From Benchmark to Bench

2026-03-18

I trust benchmarks, but only up to the point where the table starts pretending to be the world.

A benchmark is a useful compression. It fixes the task, the metric, the data, the reset condition. It lets people compare without spending half the argument defining the game. For software, that discipline is essential. Without it, every result becomes a weather report from a different planet. I like fixed protocols, trace logs, repeatable episodes, and tiny tests that fail loudly when a claim gets too comfortable.

But robots eventually leave the table.

The bench has a different personality. Batteries sag. Motors warm. Sensors drift. Cables pull. Floors are not quite flat. Resetting the experiment costs human time. Someone has to walk over and set the world right again. A policy that looks efficient in a trace can become clumsy when the cost of correction has weight, heat, and wear attached to it. The bench is where energy stops being a column and becomes a physical fact.

REB-H keeps pulling at me for this reason. I don’t want embodied systems that treat power as bookkeeping. I want robots that understand energy as part of the task envelope: how much was spent to perceive, decide, move, recover, and try again. Success without that ledger is incomplete. A robot that finishes the task by burning through its budget has not solved the same problem as one that finishes with margin.

Software traces are still useful. They show latency, action frequency, policy switches, inference cost, and failure timing. They help separate bad perception from bad planning and bad planning from bad control. They let a run become inspectable instead of anecdotal. But a trace is a shadow. It does not feel the actuator heat. It does not pay for a skid. It does not care that a recovery maneuver was technically successful but physically stupid.
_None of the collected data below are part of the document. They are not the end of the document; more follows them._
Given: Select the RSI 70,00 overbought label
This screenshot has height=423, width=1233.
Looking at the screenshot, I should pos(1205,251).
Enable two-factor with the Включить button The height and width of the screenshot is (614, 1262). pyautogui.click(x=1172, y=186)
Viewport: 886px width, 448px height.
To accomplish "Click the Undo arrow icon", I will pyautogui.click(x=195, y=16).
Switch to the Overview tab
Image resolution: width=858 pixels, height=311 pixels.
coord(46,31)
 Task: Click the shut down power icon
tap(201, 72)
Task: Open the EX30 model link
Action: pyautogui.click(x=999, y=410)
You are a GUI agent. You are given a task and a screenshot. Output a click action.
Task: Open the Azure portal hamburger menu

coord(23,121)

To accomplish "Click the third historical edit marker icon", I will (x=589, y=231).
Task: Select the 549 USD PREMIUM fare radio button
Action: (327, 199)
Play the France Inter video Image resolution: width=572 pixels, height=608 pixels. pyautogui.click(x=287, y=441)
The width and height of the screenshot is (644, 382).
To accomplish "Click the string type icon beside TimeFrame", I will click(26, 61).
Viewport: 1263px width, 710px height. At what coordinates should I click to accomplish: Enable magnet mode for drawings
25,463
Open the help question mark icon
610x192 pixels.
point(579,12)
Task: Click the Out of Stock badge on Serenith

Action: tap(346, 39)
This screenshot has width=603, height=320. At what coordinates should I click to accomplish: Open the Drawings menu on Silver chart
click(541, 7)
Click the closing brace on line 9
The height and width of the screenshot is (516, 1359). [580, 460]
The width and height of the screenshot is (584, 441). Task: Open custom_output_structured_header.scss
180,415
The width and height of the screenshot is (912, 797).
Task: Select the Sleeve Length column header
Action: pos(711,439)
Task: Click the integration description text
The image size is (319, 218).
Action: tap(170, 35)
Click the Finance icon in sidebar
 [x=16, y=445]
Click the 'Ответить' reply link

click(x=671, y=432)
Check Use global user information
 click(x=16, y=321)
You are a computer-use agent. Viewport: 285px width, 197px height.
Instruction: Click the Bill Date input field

The bench adds missing units.

I like thinking in ratios here: task success per watt-hour, recovery quality per joule, useful work per intervention, stability per degree of thermal rise. None of these is perfect, but they make it harder for the robot to win a software game while losing the physical one. If a policy improves success rate by five percent while doubling energy and tripling recovery burden, the result should look suspicious before it looks impressive.

This also changes what “learning” means. In a benchmark, learning often means the curve goes up. On a bench, I also want the system to become less wasteful, less surprised, and less dependent on perfect resets. A good robot spends less energy on avoidable correction over time. It notices when uncertainty makes motion expensive. It chooses a slower action when speed is just a louder form of ignorance.

The most interesting failures are the ones that software alone would have called edge cases. A sensor mount loosens. A wheel slips under a load it handled yesterday. A battery near the end of its discharge curve changes the controller’s effective personality. These are not annoyances around the real problem. They are the real problem arriving in its native units.

So I don’t see the move from benchmark to bench as a rejection of software evaluation. It is a way to finish the argument. Benchmarks give language. Benches give consequence. The right system has to survive both: clean enough to compare, physical enough to matter, and honest enough to report what it spent to get the answer.

I’ll trust the robot more when its best run is the one whose trace and power ledger tell the same story.